Ia menambahkan, “Kalau sampai Presiden mendengar, syukur. Tapi kalau tidak pun, kami sudah melakukan bagian kami. Ini soal moral, bukan soal algoritma media sosial.” katanya

 

Format Sederhana, Isi Tajam

Tanpa bintang tamu atau ahli, format “Dear President” sepenuhnya digerakkan oleh pemikiran dan pengalaman ketiga jurnalis. Mereka mengangkat isu-isu aktual dengan pendekatan data, analisis mendalam, dan dikemas dengan bahasa yang lugas serta mudah dicerna publik.

 

Didi Suprianto menyatakan,

“Kami bukan pengamat yang duduk di menara gading. Kami jurnalis, yang sejak awal terbiasa turun ke lapangan, melihat sendiri fakta di balik berita. Kami bicara dengan cara kami—jujur, blak-blakan, tapi tetap hormat. Kalau ada yang harus ditegur, ya kami tegur. Kalau ada yang harus diapresiasi, kami angkat topinya.” tegasnya

Episode ke-100: Menguliti Isu “Beras Oplosan”

Momentum episode ke-100 diisi dengan isu kontroversial: beras oplosan. Mereka menyoroti ketimpangan antara data pemerintah dan kenyataan di lapangan soal stok beras dan alasan di balik kebijakan impor.

 

Haris Jauhari dengan tegas menyampaikan,

“Bayangkan, data pemerintah sendiri bilang produksi kita 30 juta ton, konsumsi nasional cuma 22 juta ton. Itu selisih 8 juta ton. Tapi kita masih impor? Logika dasarnya di mana? Dan ketika muncul dugaan beras oplosan, justru petani dan pedagang yang disalahkan. Padahal yang harus dikritisi adalah distribusi dan tata kelola stok di level atas.” jelasnya

Nugroho menambahkan,

“Kami tidak sedang menyerang siapa-siapa. Kami hanya bertanya: kalau beras sisa dari tahun lalu yang dilepas ke pasar, siapa yang tanggung jawab soal kualitas dan transparansi datanya? Jangan sampai rakyat yang dirugikan karena permainan data.” ungkapnya.

 

Konsistensi dan Komitmen

Selama 100 episode, ketiga jurnalis ini tetap menjaga komitmen untuk tidak menjadi bagian dari arus informasi yang hanya mengejar sensasi. Mereka mengedepankan akurasi, relevansi, dan tanggung jawab moral.

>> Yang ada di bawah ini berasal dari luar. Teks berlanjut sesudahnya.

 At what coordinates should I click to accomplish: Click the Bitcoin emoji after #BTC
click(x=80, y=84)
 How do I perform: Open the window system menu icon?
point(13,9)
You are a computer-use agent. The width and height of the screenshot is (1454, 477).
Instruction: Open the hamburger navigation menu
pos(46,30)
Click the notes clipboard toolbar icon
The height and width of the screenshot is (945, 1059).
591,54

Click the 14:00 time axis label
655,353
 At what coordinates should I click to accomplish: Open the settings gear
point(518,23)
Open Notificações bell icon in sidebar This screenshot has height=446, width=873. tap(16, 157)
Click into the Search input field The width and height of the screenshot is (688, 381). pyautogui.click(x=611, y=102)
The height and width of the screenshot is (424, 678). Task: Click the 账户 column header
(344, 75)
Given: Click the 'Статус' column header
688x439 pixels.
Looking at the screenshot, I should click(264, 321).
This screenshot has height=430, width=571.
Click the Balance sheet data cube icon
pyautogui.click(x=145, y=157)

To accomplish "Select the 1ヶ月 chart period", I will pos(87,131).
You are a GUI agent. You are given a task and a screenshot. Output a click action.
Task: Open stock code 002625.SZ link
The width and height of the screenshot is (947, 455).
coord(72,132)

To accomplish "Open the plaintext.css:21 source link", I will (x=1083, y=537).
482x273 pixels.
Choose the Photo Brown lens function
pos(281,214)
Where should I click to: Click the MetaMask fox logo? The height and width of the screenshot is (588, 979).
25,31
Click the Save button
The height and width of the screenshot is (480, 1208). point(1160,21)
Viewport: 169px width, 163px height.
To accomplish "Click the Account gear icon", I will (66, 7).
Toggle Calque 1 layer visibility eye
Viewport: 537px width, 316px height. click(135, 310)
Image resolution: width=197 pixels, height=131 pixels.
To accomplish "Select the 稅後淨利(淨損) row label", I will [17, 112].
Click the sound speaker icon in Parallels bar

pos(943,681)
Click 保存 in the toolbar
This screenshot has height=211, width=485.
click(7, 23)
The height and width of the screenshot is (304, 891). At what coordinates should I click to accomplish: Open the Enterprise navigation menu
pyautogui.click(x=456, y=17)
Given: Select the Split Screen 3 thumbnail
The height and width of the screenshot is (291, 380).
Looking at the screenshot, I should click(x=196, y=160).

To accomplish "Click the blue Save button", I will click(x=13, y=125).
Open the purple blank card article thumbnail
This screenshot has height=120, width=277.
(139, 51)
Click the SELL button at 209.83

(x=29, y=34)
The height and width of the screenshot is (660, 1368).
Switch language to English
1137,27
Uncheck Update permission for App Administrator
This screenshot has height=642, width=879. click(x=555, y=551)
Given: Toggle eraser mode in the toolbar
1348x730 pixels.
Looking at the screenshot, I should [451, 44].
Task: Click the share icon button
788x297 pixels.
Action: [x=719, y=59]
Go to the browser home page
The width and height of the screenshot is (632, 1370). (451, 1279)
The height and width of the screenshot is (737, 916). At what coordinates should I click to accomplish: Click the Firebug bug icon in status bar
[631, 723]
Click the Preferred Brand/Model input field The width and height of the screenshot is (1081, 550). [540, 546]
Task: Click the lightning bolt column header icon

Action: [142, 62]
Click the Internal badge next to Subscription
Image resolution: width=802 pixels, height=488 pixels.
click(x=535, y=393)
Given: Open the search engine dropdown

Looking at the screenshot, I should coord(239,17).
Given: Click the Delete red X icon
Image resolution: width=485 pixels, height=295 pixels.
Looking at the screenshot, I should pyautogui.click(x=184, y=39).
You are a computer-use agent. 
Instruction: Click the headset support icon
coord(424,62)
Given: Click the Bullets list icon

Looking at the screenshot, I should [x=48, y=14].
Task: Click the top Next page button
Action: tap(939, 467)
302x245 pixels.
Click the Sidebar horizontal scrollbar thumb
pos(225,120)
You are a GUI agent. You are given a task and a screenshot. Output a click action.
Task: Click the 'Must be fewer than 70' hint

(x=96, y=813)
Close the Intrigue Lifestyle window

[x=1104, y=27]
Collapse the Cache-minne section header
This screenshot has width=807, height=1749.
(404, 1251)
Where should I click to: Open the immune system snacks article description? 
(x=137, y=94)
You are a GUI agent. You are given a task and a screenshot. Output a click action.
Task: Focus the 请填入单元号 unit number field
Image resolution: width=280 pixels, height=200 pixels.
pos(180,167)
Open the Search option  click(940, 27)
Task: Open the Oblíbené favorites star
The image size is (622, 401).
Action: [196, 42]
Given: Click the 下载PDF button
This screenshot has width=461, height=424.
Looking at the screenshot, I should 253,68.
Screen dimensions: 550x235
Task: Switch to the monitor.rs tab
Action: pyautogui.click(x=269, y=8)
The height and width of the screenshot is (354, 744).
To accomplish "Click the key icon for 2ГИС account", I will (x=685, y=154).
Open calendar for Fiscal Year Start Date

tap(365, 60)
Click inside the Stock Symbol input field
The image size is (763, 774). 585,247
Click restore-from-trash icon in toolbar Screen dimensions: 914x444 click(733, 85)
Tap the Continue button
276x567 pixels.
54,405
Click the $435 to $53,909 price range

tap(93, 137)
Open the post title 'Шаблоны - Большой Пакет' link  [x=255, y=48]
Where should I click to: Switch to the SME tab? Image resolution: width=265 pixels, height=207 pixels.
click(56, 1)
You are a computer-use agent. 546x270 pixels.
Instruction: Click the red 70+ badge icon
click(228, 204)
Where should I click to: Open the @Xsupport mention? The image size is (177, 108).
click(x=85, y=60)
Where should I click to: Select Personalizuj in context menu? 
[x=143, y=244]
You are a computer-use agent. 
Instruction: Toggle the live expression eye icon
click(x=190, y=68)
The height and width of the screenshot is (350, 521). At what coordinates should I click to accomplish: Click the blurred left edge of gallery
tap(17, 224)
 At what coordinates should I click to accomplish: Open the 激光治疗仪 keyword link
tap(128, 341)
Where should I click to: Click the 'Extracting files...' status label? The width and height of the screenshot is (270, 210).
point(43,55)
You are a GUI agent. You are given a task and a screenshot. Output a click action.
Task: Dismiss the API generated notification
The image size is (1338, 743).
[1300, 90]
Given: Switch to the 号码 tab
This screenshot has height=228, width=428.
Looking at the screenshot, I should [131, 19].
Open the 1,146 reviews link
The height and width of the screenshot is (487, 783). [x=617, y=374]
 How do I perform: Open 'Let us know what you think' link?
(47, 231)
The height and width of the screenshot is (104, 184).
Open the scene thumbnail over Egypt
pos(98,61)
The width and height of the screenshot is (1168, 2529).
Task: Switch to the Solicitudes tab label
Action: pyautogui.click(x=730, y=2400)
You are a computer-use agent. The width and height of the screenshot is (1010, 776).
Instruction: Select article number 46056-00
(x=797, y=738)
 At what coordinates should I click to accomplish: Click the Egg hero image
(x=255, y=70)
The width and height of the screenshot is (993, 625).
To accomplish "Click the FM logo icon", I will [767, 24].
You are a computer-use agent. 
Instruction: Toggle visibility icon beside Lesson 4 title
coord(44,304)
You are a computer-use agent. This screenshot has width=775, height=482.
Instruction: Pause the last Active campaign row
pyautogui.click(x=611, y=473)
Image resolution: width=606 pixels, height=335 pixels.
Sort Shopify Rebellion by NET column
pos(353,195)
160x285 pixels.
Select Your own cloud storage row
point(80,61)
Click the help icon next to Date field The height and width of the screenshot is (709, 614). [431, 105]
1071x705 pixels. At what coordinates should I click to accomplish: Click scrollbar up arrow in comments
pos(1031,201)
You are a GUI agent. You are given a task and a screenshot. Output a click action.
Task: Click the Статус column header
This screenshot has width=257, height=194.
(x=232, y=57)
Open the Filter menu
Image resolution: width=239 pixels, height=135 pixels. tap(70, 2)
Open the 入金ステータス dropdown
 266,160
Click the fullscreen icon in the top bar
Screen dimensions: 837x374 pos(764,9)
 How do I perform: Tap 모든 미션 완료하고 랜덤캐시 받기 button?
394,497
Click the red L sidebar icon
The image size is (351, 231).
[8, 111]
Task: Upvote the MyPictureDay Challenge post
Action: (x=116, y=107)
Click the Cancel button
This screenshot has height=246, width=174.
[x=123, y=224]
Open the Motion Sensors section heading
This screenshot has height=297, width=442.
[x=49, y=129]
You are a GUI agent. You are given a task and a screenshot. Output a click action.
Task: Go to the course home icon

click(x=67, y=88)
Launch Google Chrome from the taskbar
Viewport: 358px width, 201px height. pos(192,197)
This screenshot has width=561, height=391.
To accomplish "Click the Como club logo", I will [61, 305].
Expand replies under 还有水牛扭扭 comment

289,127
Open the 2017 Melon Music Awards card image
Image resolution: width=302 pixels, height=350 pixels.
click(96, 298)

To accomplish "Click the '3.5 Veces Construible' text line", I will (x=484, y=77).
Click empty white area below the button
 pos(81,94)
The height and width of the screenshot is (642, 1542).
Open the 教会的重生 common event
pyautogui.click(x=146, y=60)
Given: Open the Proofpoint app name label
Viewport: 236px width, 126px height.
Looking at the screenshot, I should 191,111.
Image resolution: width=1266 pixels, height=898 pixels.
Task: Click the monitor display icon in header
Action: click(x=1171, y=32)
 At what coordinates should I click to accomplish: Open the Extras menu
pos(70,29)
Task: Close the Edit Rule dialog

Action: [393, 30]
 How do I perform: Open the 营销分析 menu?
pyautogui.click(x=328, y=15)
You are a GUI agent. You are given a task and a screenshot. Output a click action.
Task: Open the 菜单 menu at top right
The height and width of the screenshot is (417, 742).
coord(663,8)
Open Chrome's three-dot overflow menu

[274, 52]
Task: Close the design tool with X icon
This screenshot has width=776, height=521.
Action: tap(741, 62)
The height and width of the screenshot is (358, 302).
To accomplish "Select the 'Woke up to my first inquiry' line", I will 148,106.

“Kami tahu, konten kami mungkin tidak akan trending. Tapi kami bukan influencer. Kami wartawan. Dan ini panggilan nurani kami,” tutur Didi dengan mantap.

Mereka bahkan tak segan membatalkan episode jika tema dianggap kurang kuat atau tidak relevan secara nasional. Proses produksi dilakukan sederhana, namun ketajaman kontennya membuat podcast ini punya pendengar setia, termasuk dari kalangan birokrasi.

 

Harapan dan Masa Depan

Menjelang penutupan episode ke-100, Haris menyampaikan refleksi sekaligus harapan.

“Kami tidak bisa memastikan apakah Presiden benar-benar mendengarkan. Tapi kami tahu, apa yang kami suarakan punya dasar, punya data, dan punya tujuan: memperbaiki. Kalau pada akhirnya suara ini sampai ke Istana, itu bonus. Tapi kalau tidak pun, kami akan terus bicara. Karena diam bukan pilihan.”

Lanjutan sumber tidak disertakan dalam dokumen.